During that expansion in the late 1960's a Mr Arthur Radford arrived and became yet another generous benefactor of the club. Mr Radford took a great interest in and became a supporter of many village activities and he, like many members of the club, realised that the tenure of the land on Occupation Lane may be restricted. Therefore he purchased for £1,500 a six and a half acre piece of land on Cooks Lane, Morton and with the help of many club members and villagers converted this former agricultural land into a splendid sports ground, sports hall and pavillion where Fiskerton Cricket Club remains to this day. Mr Radford retained ownership of the land but leased it to a village sports association, formed for the purpose, for 21 years at a peppercorn rent (for which there is no record of this rent having been paid) and on his death, his son Roger inherited the land and at the end of the 21 years, agreed to grant a new lease for 99 years at the same rent, thus securing the tenure of the cricket, football, croquet & tennis clubs who use the facilities.
Most recently indeed in 2006/07, thanks to the strenuous fund raising activities of the sports asscociation and the financial sourcing expertise of cricket club member Kevin Osbon, funding in excess of £300,000 was secured and enviable new premises and pavilion have been built.

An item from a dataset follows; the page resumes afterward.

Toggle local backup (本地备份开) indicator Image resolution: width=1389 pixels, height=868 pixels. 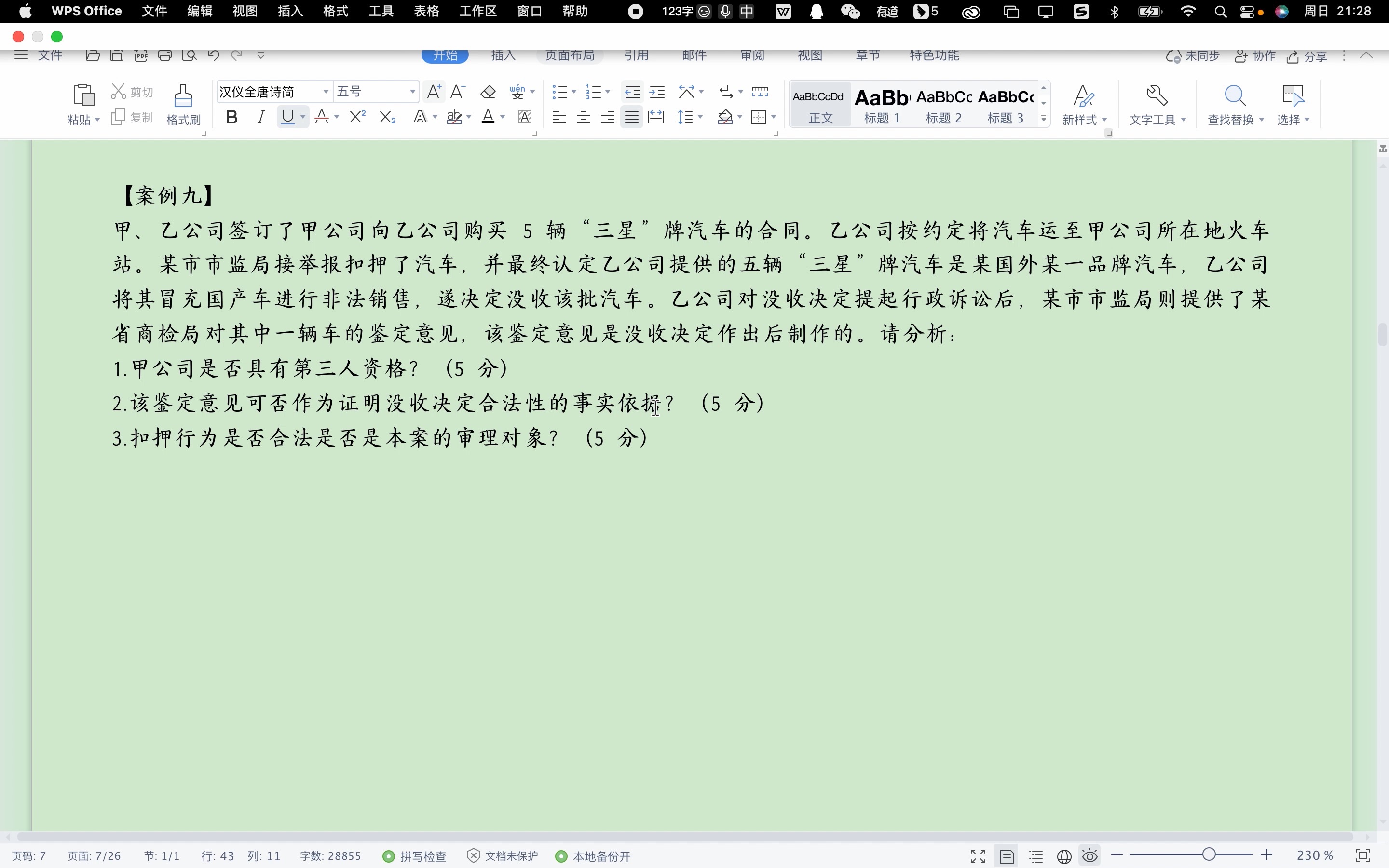tap(592, 856)
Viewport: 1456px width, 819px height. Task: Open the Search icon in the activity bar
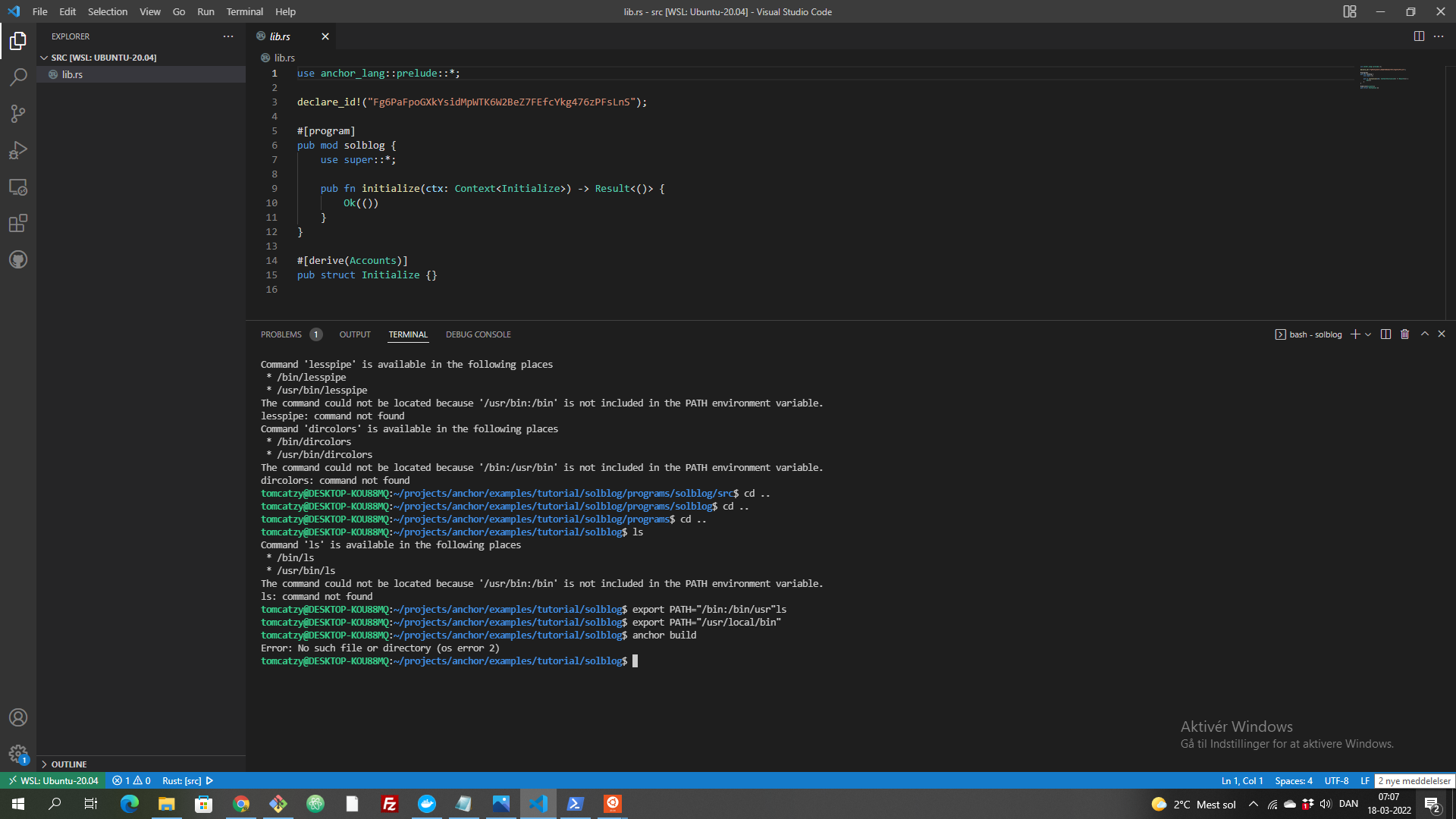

In cricketing terms, the club has played an important part in the development of club cricket in the area and has, during it's long history, produced some very fine cricketers. One of the earliest such distinguished players was William Shrewsbury (1845 - 1931), Nottinghamshire player & first class umpire, father of Arthur Shrewsbury of Notts & England.
More recently Paul Todd, born in Morton, having played for Fiskerton as a junior, went on to play 156 games for Nottinghamshire between 1972 and 1982, amassing 7,662 runs during this period with a top score of 178. He scored 1,000 runs in a season three times and also took 119 catches. On one memorable day for the club, Paul Todd played for Nottinghamshire, whilst his brother Steve played for Notts 2nd XI and another club member, Kevin Voce played for Notts Colts XI.
Another Fiskerton player to have enjoyed the county scene was Barry Whittingham who played 77 games for Notts, in the years 1962-66 with a highest score of 133 and having joined Fiskerton, enjoyed a distinguished career with the club and added to the lustre of it by hitting the last ball of the match for 6 to win the Singleton Cup.
Thanks to the club junior coaching policy, many of the clubs youngsters have represented the county at various age levels.
Fiskerton Cricket Club were founder members of the Cope Cup competion in 1948 and were the finalists and subsequent winners. Founders also of the South Notts Village League and also an intial member of the Haig Village Cricket competion.
Always looking to progress, the recent amalgamation with the Old Paviours Club bodes well for the future, a future as it should be, founded upon a sound history.